Alrededor/es

Alrededores 1.

La frutilla se rompe en la boca. Estalla. Y la propia vida se embadurna de crema y saliva. De pronto, se vuelven extrañas las cosas. Me pregunto cómo será la vida sexual de mis invitados. Suerte que la torta tiene frutillas porque creo que mis invitados nunca se salen de su lugar, salvo para romper frutas en la boca. Dignas de ver aquellas nieves y aquellas cremas, aquellos hongos purísimos. Mientras los veo comer sospecho que ninguno de ellos lee lo que yo leo.

 

Alrededores 2.

--¿Qué día es hoy?

--Eso no es justo. Preguntame algo más sencillo.

--¿En qué página de “La palabra en la vida y la palabra en la poesía” Voloshinov habla del sobreentendido?

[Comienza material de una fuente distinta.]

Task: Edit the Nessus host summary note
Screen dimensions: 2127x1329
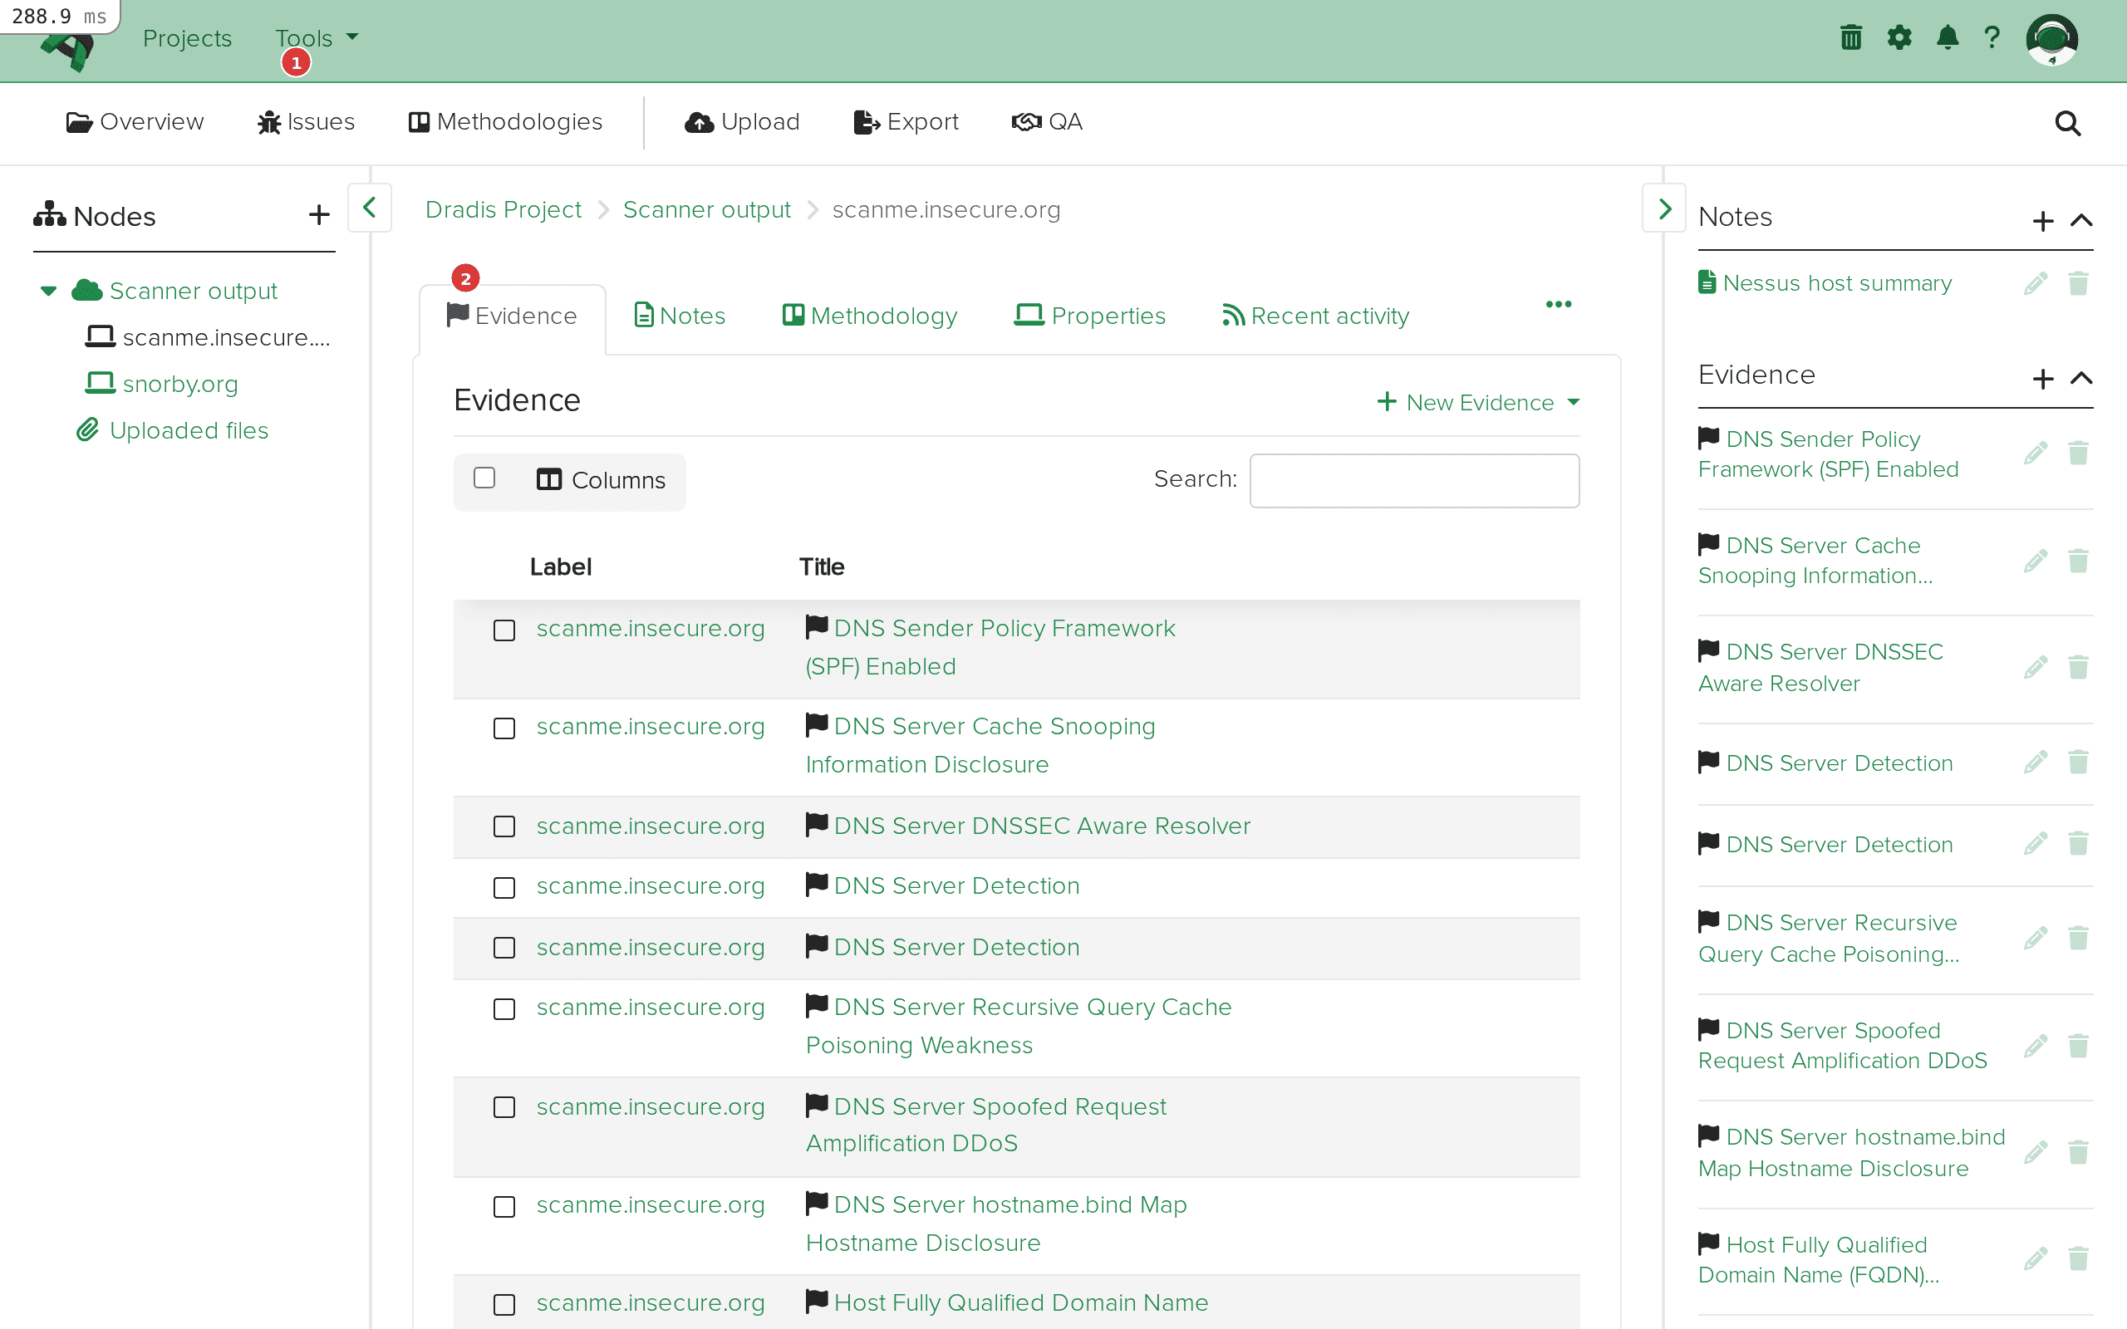Action: pyautogui.click(x=2036, y=282)
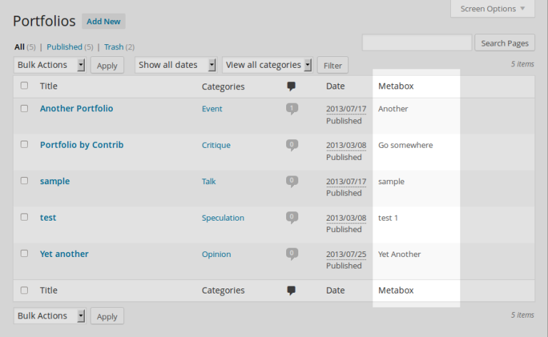
Task: Open comment bubble for Yet another row
Action: [292, 254]
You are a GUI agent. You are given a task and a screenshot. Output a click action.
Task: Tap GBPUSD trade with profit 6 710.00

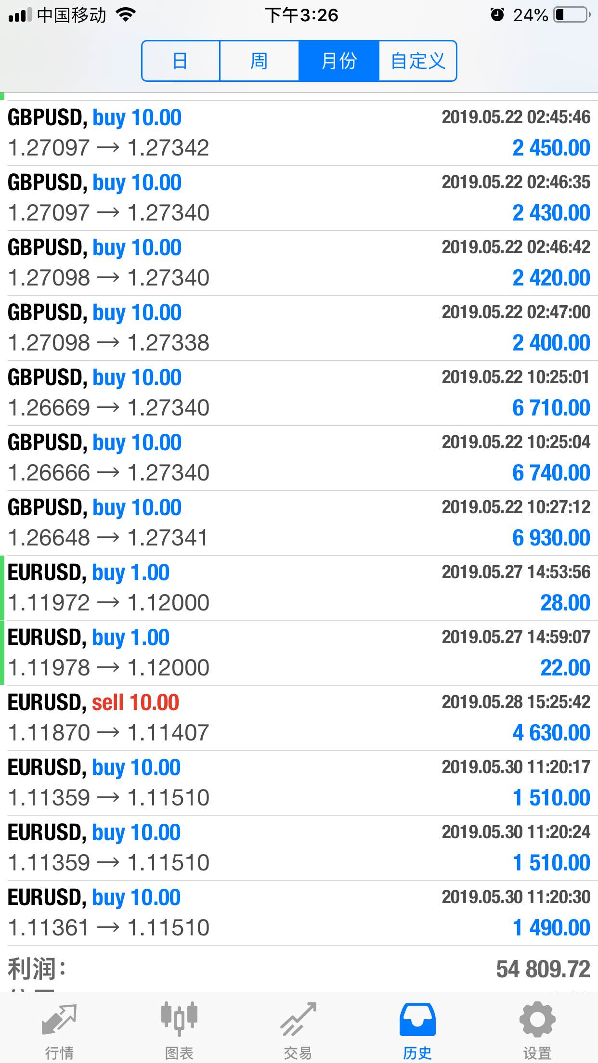pyautogui.click(x=299, y=393)
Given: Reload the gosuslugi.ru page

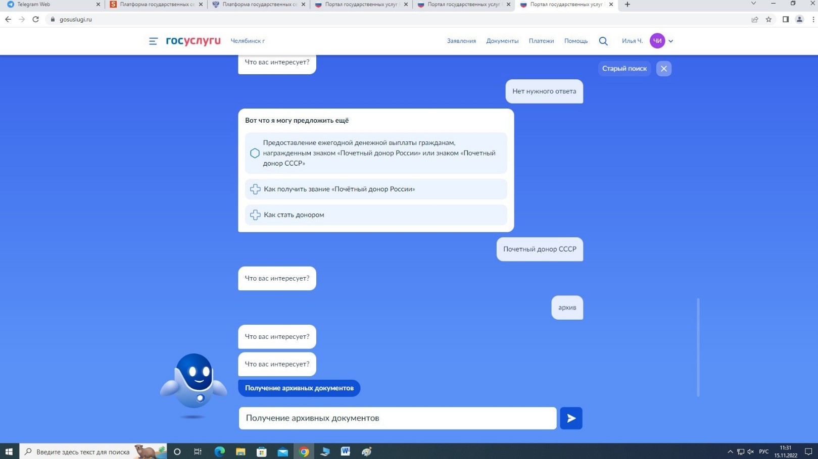Looking at the screenshot, I should (x=35, y=19).
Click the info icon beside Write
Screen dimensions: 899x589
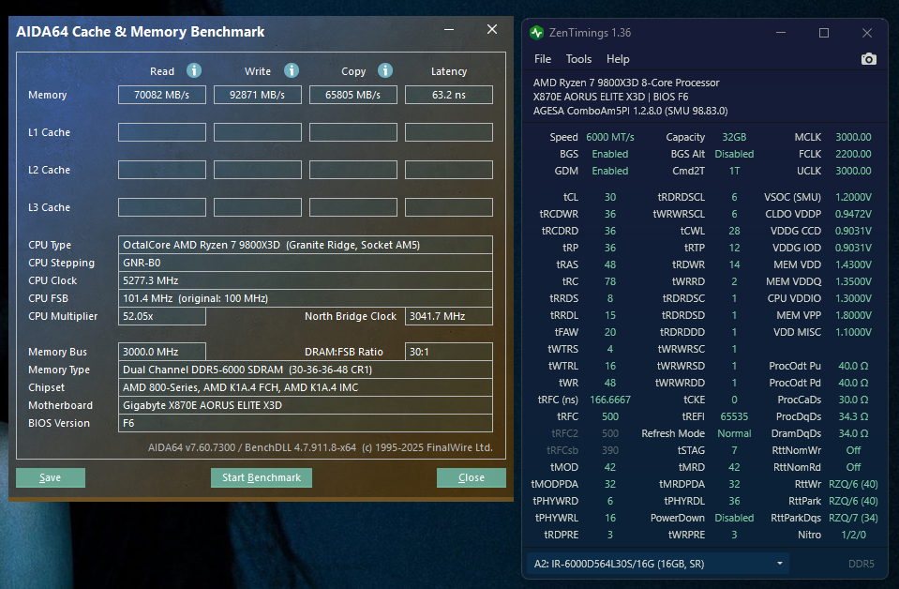[x=292, y=70]
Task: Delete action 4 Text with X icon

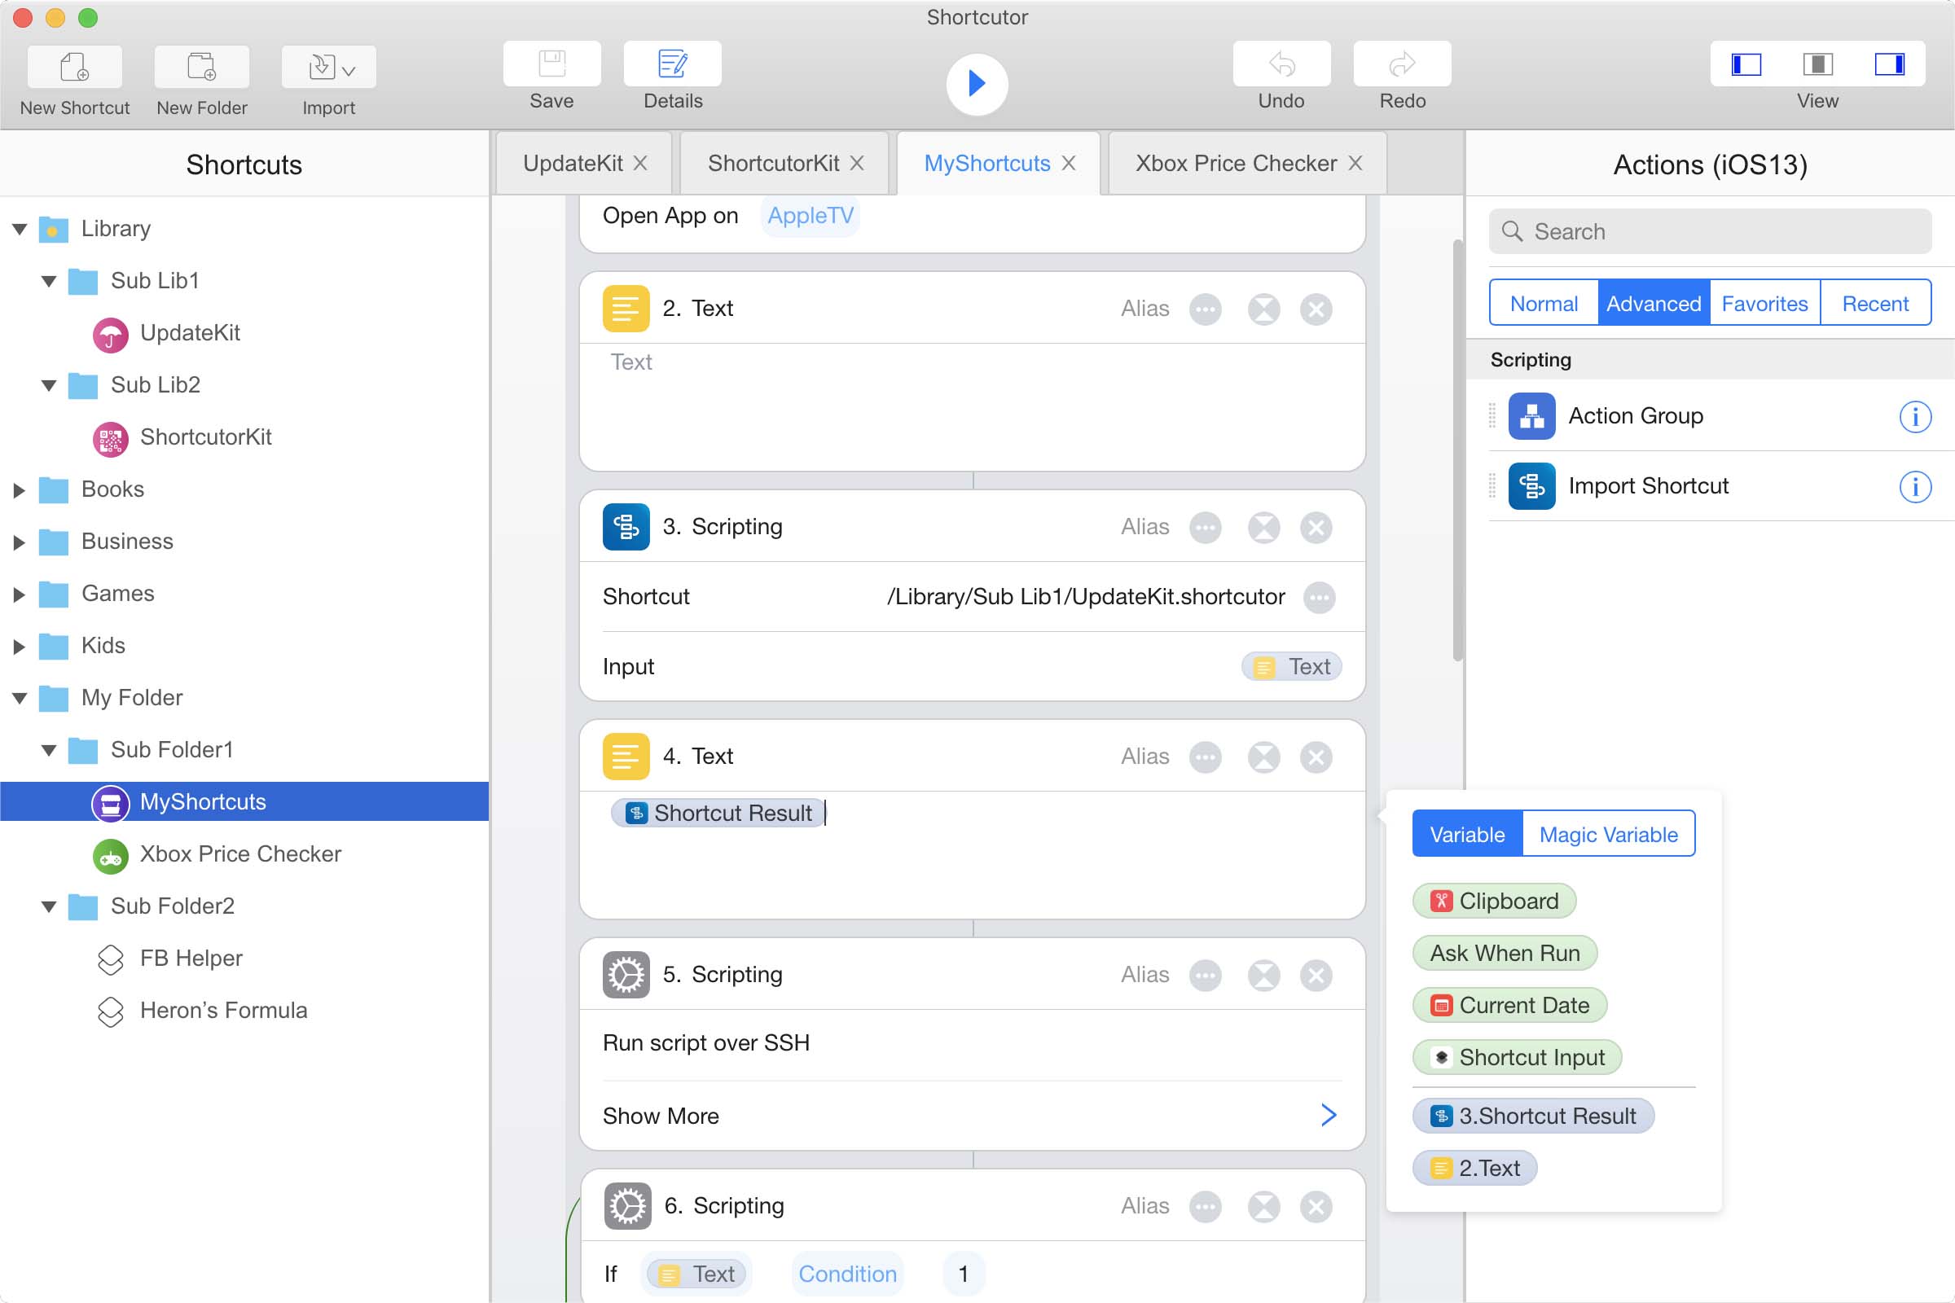Action: tap(1316, 757)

--Bueno, en la 115, pero tampoco me la hagas tan fácil. Desviame un poco más.

--¿Fecha de nacimiento?

--¿Mía o de Voloshinov?

--Tuya

--No, no, vos me querés hacer quedar mal a toda costa.

--(…)

--(…)

--¿A dónde vamos?

--Hacia allá, porque si fuéramos hacia allá estaríamos de regreso y me preguntarías de dónde venimos.

--Excelente.

--Gracias.

 

Alrededores 3.

La mujer sale de su casa con instrucciones en el anotador. No es mucho lo que tiene que recordar, pero aún así, olvida. Estaciona el coche detrás de un contenedor de basura. Un dragón descamado cuida los desechos de los hombres. La mujer revisa varias veces el teléfono celular. Entra. Al final de una góndola, un recodo. No coinciden los seres, ni los colores, ni las formas. Se mueve algo en el sector de lácteos. Son los precios monstruosos que pululan. Alguien sacude el letargo mágico de las verduras. La mujer va colocando cosas en el canasto. Desafía al olvido. Se siente autónoma. A estas circunstancias viene a agregarse que la cajera ha salido de un bestiario anglosajón. Sube al coche y saca de la cartera el anotador. No encuentra la página con las instrucciones. En ninguna parte dice cómo volver a casa. Encuentra el listado de compras. Coteja. Algo compró, algo ha olvidado. Estudia el anotador con cuidado. "Alguien crea silencios para nosotros", copiado de la página 43 de un libro de Bolaño. Como Bolaño, la mujer arranca la hoja, la arruga y la tira por la ventanilla. Como Bolaño mira por el espejo retrovisor y cree ver que el viento la arrastra hasta hacerla desaparecer.

 

Alrededores 4.

Dijo la princesa que los libros están llenos de alimañas. De ahí a su reinado sólo hubo un paso en mi vida. Cierta noche tomé sus palabras con una pinza para sueños y los coloqué uno por uno sobre la almohada. La naturaleza del placer es similar a la del libro. El dedo meñique de Michaux nos llevaba hasta el fondo. Y nos pusimos en cuclillas. Y dijimos las palabras transparentes. Cantamos las canciones transparentes. Rompimos los miedos transparentes. Sacamos las lenguas transparentes y abrimos surcos transparentes. Lo demás es misterio de princesas y alimañas.

 

Alrededores 5.

De chocolate. Con crema y frutillas. Los invitados mastican con deleite. Revientan trozos rojos en la boca. Una mezcla untuosa de fruta, crema, harina, baba. Y a tragar para empezar otra vez sin perder de vista el suculento manjar que ha de ser comido. Los invitados que mastican frutillas nunca sabrán los versos de aquel poema que te salva de los francotiradores. Ni de aquel poema que te salva del mundo. Ni de aquel poema que te salva de los invitados.

 

Alrededores 6.

Ya se me ha hecho costumbre caer en mi cauce toda vez que soy arrojada desde adentro hacia fuera. En la caída tomo conciencia del límite exacto entre los que deben vivir su vida y los que la desean vivir. También conozco a los que todavía navegan, con Michaux entre las mandíbulas del cielo y de la tierra. El paso del tiempo modifica las cosas: el O.B. de hoy nombra el tampax que Boris Vian arrancaba con los dientes ayer. Pero esto no le ha hecho bien a la poesía. El O.B. es difícil de versificar y no para la hemorragia del poema. Esta evidencia pone en aprietos al genio creador. Cuando caigo en mi cauce, también soy capaz de reconocer que una palabra puede ser un yo en estado de realización. No sé, no sé. La literatura es un universo indomable. Cuando leo los cuatro versos de la Filídula pienso en Ezra Pound y no me explico cómo, sin conocerme, él supo que Filídula era yo.